08/15/06
Win truck, but not war on terror
COLUMBUS — The old Ranger was getting tired, and when the inspection was about to expire in July, we had thoughts of putting it out on the lawn with a sign.
"I never liked that truck," Hon said. "The steering is terrible."
"Think of it as an exercise program," I said.
"It’s all rusty," said the little miscreant, an eighth-grader, who is acutely aware of how things appear.
"A few little spots. That’s why they sell Bondo," I said.
"But the radio is broken, Dad," said little Buddy, our 5-year-old gadget master.
"We only use the truck to go to the lumber yard and the dump," I said. "Do we really need a radio?"
"Yes." He nodded emphatically.
"It does need tires," Hon said. "Those will never pass."
"I know where I can get some used tires."
"The horn doesn’t work, again," she noted.
"An easy fix; this time we’ll wire it straight to the battery," I said.
"And you said it had an engine noise," she added, correctly. There was a new noise coming from the old 2.3-liter engine, faint enough so I could tune it out, except at idle. It might be just the fan belt, or it might be much, much worse.
"We could try to get it through inspection," I suggested. "Keep looking for another truck, then we can sell that one as a winter rat."
No one liked the idea, but we pursued it anyway, bought more tires, installed a new horn, changed the fan belt and tensioner, and $400 later, the 1995 Ranger was street legal for another year. But Murphy’s Law was at work. Within days, the noise grew louder, then the front brakes seized. When I jacked up the front end to inspect the brake, something rusty slowly gave way and the left fender began to bulge.
I rattled the jack back down, defeated, parked the truck by the side of the barn and went into the house, to the computer.

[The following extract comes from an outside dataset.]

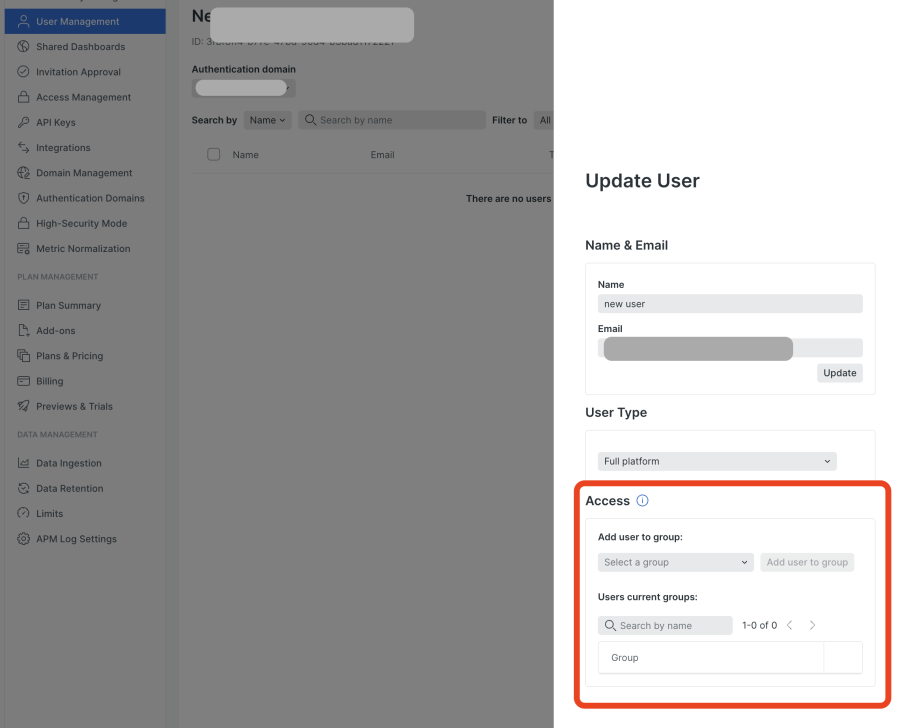900x728 pixels.
Task: Click the Add user to group button
Action: [x=807, y=562]
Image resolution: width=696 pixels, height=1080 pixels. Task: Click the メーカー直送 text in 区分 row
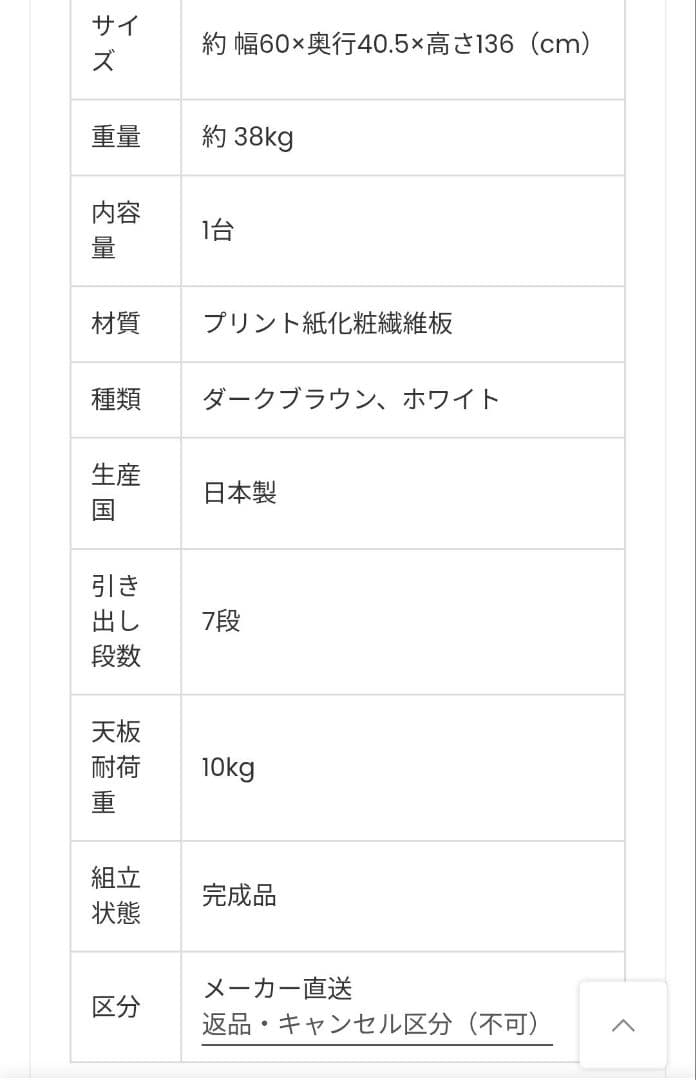click(277, 990)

"Did you fix the brakes?" Hon called from upstairs.
"No."
"Do you want to take it to the garage?"
"No," I muttered as I signed into eBay and searched the list of Ranger pickups. Buddy came, took his customary seat on my lap.
"Are we getting a new truck?" he asked.
"A new old truck," I eyed a 1994 Ranger in Danbury, Conn., with only 101,000 miles on it.
Hon came into the room and said, "I hate to say I told you so."
"Then don’t bother," I said.
"That one looks pretty nice," she said, leaning over our shoulders, "and it’s up in 11 minutes."
As I scrolled down the list of other items, I heard gravel crunching on the driveway, then a car door opening and closing. Uncle Chet knocked once, got no answer, came in anyway.
"They’re in the office, buying a truck," said the little miscreant, who was on the couch, reading a Nancy Drew mystery.
"Truck?" He waltzed in, where we three motorheads were hunched over the computer.
"Go back to that first truck; there’s not much time," Hon said.
"Go to the Huffington Post first and see how Bush is blowing the war on terror," Uncle Chet said.
"Not now," I said.
"He’s let al-Qaida off the hook by abandoning Afghanistan and Pakistan, wasting all our resources in Iraq," said Uncle Chet. "You know, those terrorists in Britain had links to Pakistan."
"It’s down to four minutes," Hon said.
"And Pakistan has the bomb; they gave it to North Korea and God knows who else," Uncle Chet said. "Right there, on the border of Afghanistan and Pakistan; that’s where we ought to be, but instead we’re stuck in Baghdad."
No one responded, staring tensely at the screen until Hon said, "Two minutes! Are you going to bid?"
"He’s got 100 percent feedback," I noted.
"Buy it now." Buddy was squirming excitedly.
"But no, Bush had to make up reasons to attack Iraq, a country that had no connection to al-Qaida, that had no nuclear bombs, that’s been a bulwark against Iran," Uncle Chet said. "We’re being led by a fool."
"One minute, 11 seconds," Hon said.
"It’s at $1,625. How about $1,860?" I asked her.
"Go a little higher," she said. "Let’s get it."
"Forty-nine seconds!" she said as I typed in a bid and counted down aloud, "10, nine, eight, seven, six ..."
"Just like a launchpad," Uncle Chet said as I confirmed the bid.
The computer winked twice, digesting the numbers, and we held our breath until finally it told us.
"You won the item!"
Then we danced a jig around the desk.
Cooperstown News Bureau Reporter Tom Grace is traveling with his Uncle Chet, who he says is imaginary. Grace’s column appears twice monthly.